■ Exercise details: Copy out the rows below, swapping every "dropdown" for "menu" and leaving everything else unchanged.

■ Records shown:
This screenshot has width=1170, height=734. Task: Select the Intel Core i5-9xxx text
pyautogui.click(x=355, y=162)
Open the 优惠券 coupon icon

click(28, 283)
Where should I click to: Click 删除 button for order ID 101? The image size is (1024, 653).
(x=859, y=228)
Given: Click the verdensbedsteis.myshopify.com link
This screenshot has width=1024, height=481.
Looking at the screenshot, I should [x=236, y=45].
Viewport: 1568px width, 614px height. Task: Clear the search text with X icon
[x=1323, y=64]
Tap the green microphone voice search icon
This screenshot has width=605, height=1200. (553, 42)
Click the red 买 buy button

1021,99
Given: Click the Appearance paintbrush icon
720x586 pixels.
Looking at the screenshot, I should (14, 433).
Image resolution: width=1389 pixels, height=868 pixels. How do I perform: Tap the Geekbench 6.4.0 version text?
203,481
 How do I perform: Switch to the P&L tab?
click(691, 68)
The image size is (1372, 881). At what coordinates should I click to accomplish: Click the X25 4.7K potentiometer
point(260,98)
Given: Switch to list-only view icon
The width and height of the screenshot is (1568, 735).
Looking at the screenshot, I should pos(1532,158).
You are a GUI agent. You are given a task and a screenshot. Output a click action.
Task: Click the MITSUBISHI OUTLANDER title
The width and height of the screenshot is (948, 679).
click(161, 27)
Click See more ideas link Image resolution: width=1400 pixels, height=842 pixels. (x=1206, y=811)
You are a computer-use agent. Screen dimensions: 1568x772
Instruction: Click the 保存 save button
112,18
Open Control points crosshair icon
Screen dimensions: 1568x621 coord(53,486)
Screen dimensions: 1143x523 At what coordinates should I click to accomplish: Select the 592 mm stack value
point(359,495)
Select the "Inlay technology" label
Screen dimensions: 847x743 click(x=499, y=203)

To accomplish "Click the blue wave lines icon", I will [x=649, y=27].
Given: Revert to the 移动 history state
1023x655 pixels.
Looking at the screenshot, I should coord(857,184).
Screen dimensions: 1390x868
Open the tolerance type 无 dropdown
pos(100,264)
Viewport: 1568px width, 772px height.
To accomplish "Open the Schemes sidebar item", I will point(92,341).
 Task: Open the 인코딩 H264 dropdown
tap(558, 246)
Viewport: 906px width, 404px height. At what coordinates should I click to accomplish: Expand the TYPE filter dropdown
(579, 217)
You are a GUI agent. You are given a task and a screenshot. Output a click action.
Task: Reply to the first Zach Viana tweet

■ Response for this exercise:
This screenshot has width=1170, height=734. Task: Select the Intel Core i5-9xxx text
pyautogui.click(x=355, y=162)
Open the 优惠券 coupon icon

click(28, 283)
Where should I click to: Click 删除 button for order ID 101? The image size is (1024, 653).
(x=859, y=228)
Given: Click the verdensbedsteis.myshopify.com link
This screenshot has width=1024, height=481.
Looking at the screenshot, I should [x=236, y=45].
Viewport: 1568px width, 614px height. Task: Clear the search text with X icon
[x=1323, y=64]
Tap the green microphone voice search icon
This screenshot has width=605, height=1200. (553, 42)
Click the red 买 buy button

1021,99
Given: Click the Appearance paintbrush icon
720x586 pixels.
Looking at the screenshot, I should (14, 433).
Image resolution: width=1389 pixels, height=868 pixels. How do I perform: Tap the Geekbench 6.4.0 version text?
203,481
 How do I perform: Switch to the P&L tab?
click(691, 68)
The image size is (1372, 881). At what coordinates should I click to accomplish: Click the X25 4.7K potentiometer
point(260,98)
Given: Switch to list-only view icon
The width and height of the screenshot is (1568, 735).
Looking at the screenshot, I should pos(1532,158).
You are a GUI agent. You are given a task and a screenshot. Output a click action.
Task: Click the MITSUBISHI OUTLANDER title
The width and height of the screenshot is (948, 679).
click(161, 27)
Click See more ideas link Image resolution: width=1400 pixels, height=842 pixels. (x=1206, y=811)
You are a computer-use agent. Screen dimensions: 1568x772
Instruction: Click the 保存 save button
112,18
Open Control points crosshair icon
Screen dimensions: 1568x621 coord(53,486)
Screen dimensions: 1143x523 At what coordinates should I click to accomplish: Select the 592 mm stack value
point(359,495)
Select the "Inlay technology" label
Screen dimensions: 847x743 click(x=499, y=203)

To accomplish "Click the blue wave lines icon", I will [x=649, y=27].
Given: Revert to the 移动 history state
1023x655 pixels.
Looking at the screenshot, I should coord(857,184).
Screen dimensions: 1390x868
Open the tolerance type 无 menu
pos(100,264)
Viewport: 1568px width, 772px height.
To accomplish "Open the Schemes sidebar item", I will point(92,341).
 Task: Open the 인코딩 H264 menu
tap(558, 246)
Viewport: 906px width, 404px height. At what coordinates should I click to accomplish: Expand the TYPE filter menu
(579, 217)
You are a GUI agent. You are given a task and a screenshot. Output a click action.
Task: Reply to the first Zach Viana tweet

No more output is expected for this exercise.